**TEXT SHOWN:**
The hard papier-mâché has its origins in the late colonial to early Independence period, created by poorer families to imitate more expensive porcelain dolls from Spain. In Mexico City, the name Lupita is derived from the diminutive for the popular girls name of Guadalupe. In the past they were sold in Mexico City in places such as the Sonora Market, where other items made of cartonería such as piñatas and Judas figures are still sold. The dolls remained popular until the era of commercial plastic dolls. A number of stories surround the dolls. One of these is that a wife who feels that her husband is cheating on her would buy one of these dolls and write the name of his supposed mistress to let him know that she knew. Another story says that they were used in the past to advertise brothels in Mexico City with each doll representing a prostitute. The dolls in the windows indicated which women were available.

However, since the second half of the 20th century, the dolls have lost popularity. They are no longer made in Mexico City and are only available from certain artisans in Celaya, sold not as toys but as collector's items. These artisans include Lupita Hernández and Luis Alberto Canchola who makes the dolls in various sizes.

Since the 1990s, there have been efforts by the government to revitalize the craft. One of these was the Jugar a las Muñecas. De las Lupes a las Robóticas project managed by artist María Eugenia Chellet from 1991 to 2008. It worked to create innovation in the dolls, creating images from mass media, the circus, harlequins, and animal/human figures. The dolls were painted in acrylics and decorated with items such as clothing, beads, feathers, ribbons and more. The main goal of the project was to see the dolls not as anonymous handcrafts but rather as works of art. This project was sponsored by CONACULTA and had workshops and exhibitions in various parts of Mexico. This was followed in 2010 by the Miss Lupita project headed by Caroline Esparragoza in Mexico City, with support from Chellet and the Fondo Nacional para las Artes y Cultura. The goal of this project is to preserve the traditional techniques to make the dolls but to update the designs. Dolls were created by ordinary people with help from artisans and artists and the results were exhibited in Mexico, Japan and Portugal. There was even a workshop to make the dolls in Japan.

Cartonería in Celaya has made something of a comeback, including the making of the Lupita dolls.

Saved data entries:
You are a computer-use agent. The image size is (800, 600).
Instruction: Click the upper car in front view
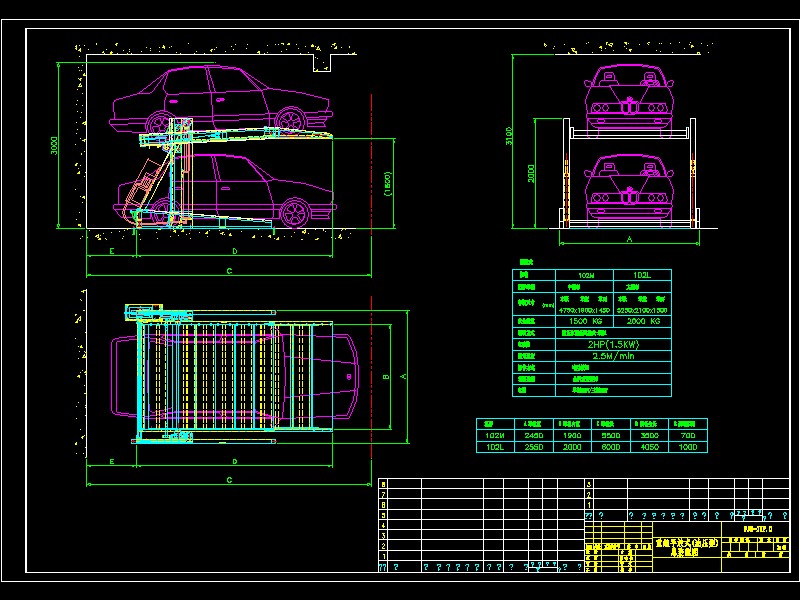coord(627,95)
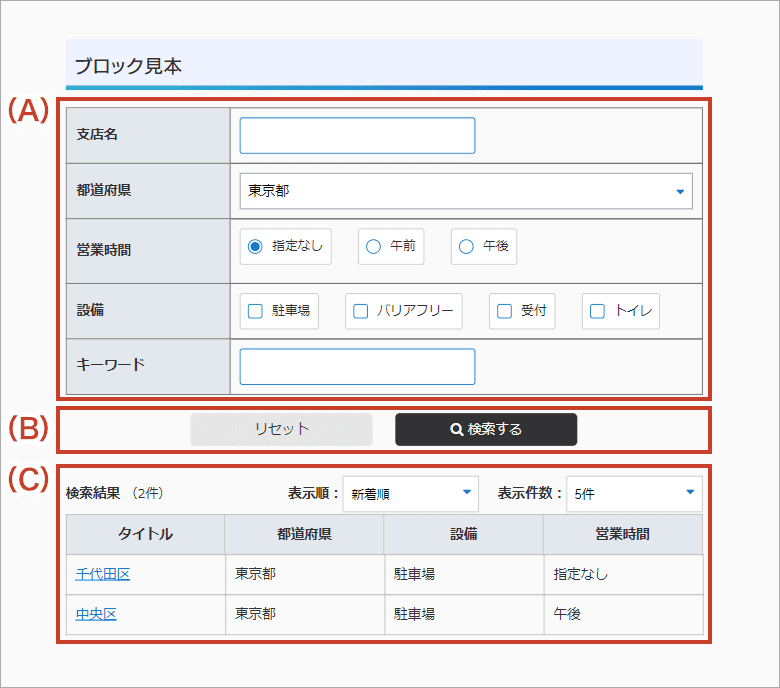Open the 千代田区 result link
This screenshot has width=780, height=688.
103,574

**ASSIGNMENT:**
Extract the passage of the text on Lupita dolls from "However, since the" to "in various sizes.", copying it word for word.

**WRITTEN REPLY:**
However, since the second half of the 20th century, the dolls have lost popularity. They are no longer made in Mexico City and are only available from certain artisans in Celaya, sold not as toys but as collector's items. These artisans include Lupita Hernández and Luis Alberto Canchola who makes the dolls in various sizes.